In recent years, a series of offshore banking leaks have revealed how the super-rich can avoid paying taxes by hiding their wealth behind complex structures that – while morally dubious – are largely legal. But the FBME files paint a darker picture, revealing evidence that some of the world’s worst criminals have been allowed to move their money.


FBME, the focus of an ongoing BuzzFeed News investigation, was shut out of the US financial system this year after the Financial Crimes Enforcement Network, known as FinCEN, declared it a “primary money laundering concern” that had attracted “illicit finance from the darkest corners of the criminal underworld”. FinCEN kept much of its evidence against FBME secret – but the files obtained by BuzzFeed News show a host of alarming transactions that ran through the bank for years and that point to one place: Russia.

People who have helped supply the Assad government with chemical weapons, people who have commercial relationships with ISIS, people who have laundered money for organized crime–Russia is apparently doing business with all of them.


Austrian Chancellor-designate Sebastian Kurz says talks between his right-wing People’s Party and the insanely right-wing Freedom Party on forming a coalition government are proceeding smoothly toward a conclusion.

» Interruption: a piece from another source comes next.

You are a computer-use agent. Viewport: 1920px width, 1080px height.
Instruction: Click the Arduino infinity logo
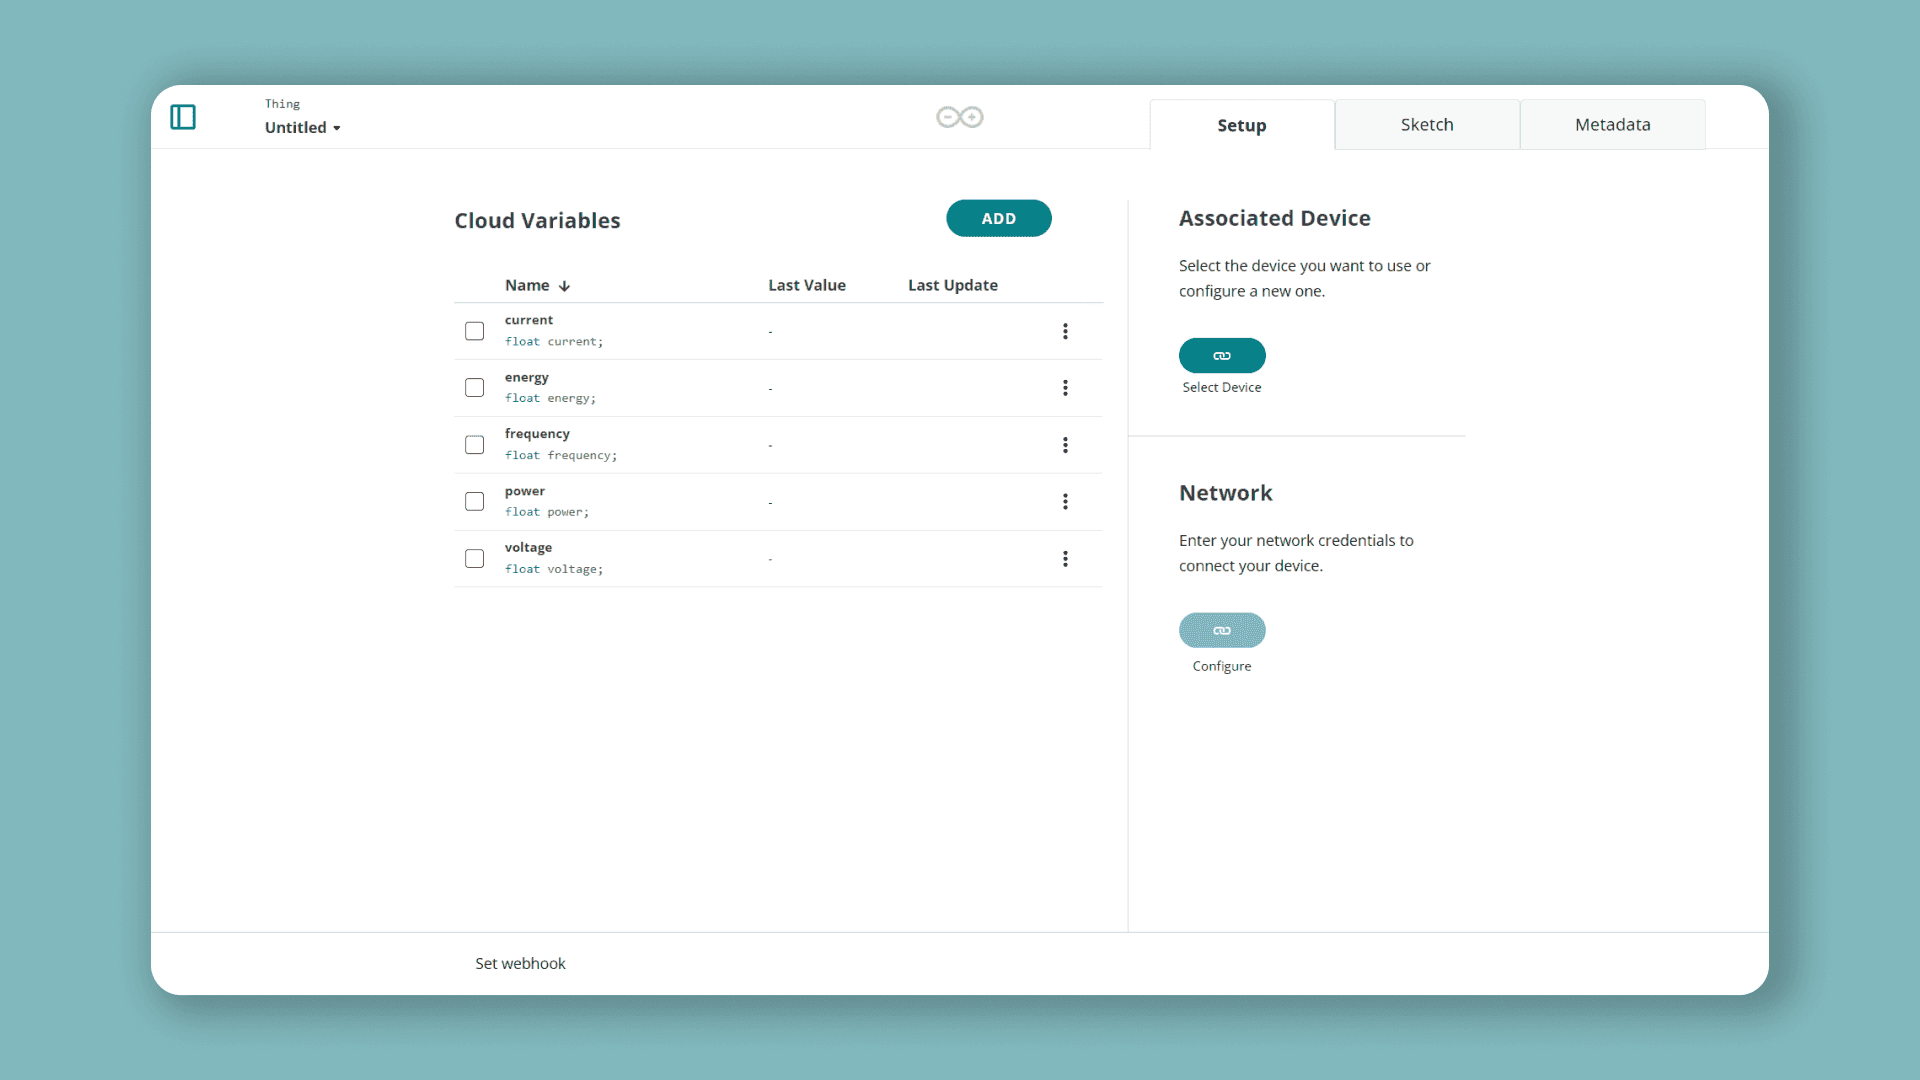point(959,117)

In an effort to ensure that the Freedom Party wouldn’t yank things too far to the right-wing fringe, Kurz has gotten assurances from them that the new government will treat Muslims as human beings exhibit basic compassion for migrants remain pro-Europe. Hooray?



Protesters waved sticks and threw rocks in front of Argentina’s congress building on Thursday, angry over a proposal to curtail pensions. The demonstrations grew heated enough that police responded with tear gas and rubber bullets, and congress decided to table the pension measure, at least for the day. Argentine President President Mauricio Macri is bound and determined to austerity the country out of debt. Either it hasn’t occurred to Macri that it’s difficult if not impossible to contract your way out of a debt crisis, or the debt thing is just his cover for looting the place. You decide.


While the Trump administration is busy accusing Iran of arming the Houthis, it might want to spend a few minutes to figure out why the United States apparently keeps arming ISIS:

Some weapons bought by the U.S. military in 2015 ended up in the hands of Islamic State fighters within two months, according to a report released Thursday.


The findings, by Conflict Armament Research (CAR), an independent arms-tracking organization, are based on three years of meticulous documentation of weapons recovered from ISIS on the battlefields of Iraq and Syria.


CAR used serial numbers or key markings on the weapons to trace them back to their origin and try to piece together how they were obtained by the militants.


Some of the weapons found on the front lines after ISIS was driven out also include Chinese-manufactured machine guns laced with amphetamines, drones modified in sophisticated terrorist factories and even a rifle made in Nazi Germany.


CAR found that one anti-tank missile sold to the U.S. Army made its way to ISIS in just 59 days.

Fifty-nine days! Talk about inventory management! To be fair, relatively few of ISIS’s weapons have come to them courtesy of Uncle Sam. But with all the goodies America has been passing out to various Syrian militias over the years, is it really a surprise this kind of thing has resulted? Moreover, does anybody want to see how many American weapons have made their way to al-Qaeda, which has maintained much closer relationships with those US-“vetted” rebel groups than ISIS has?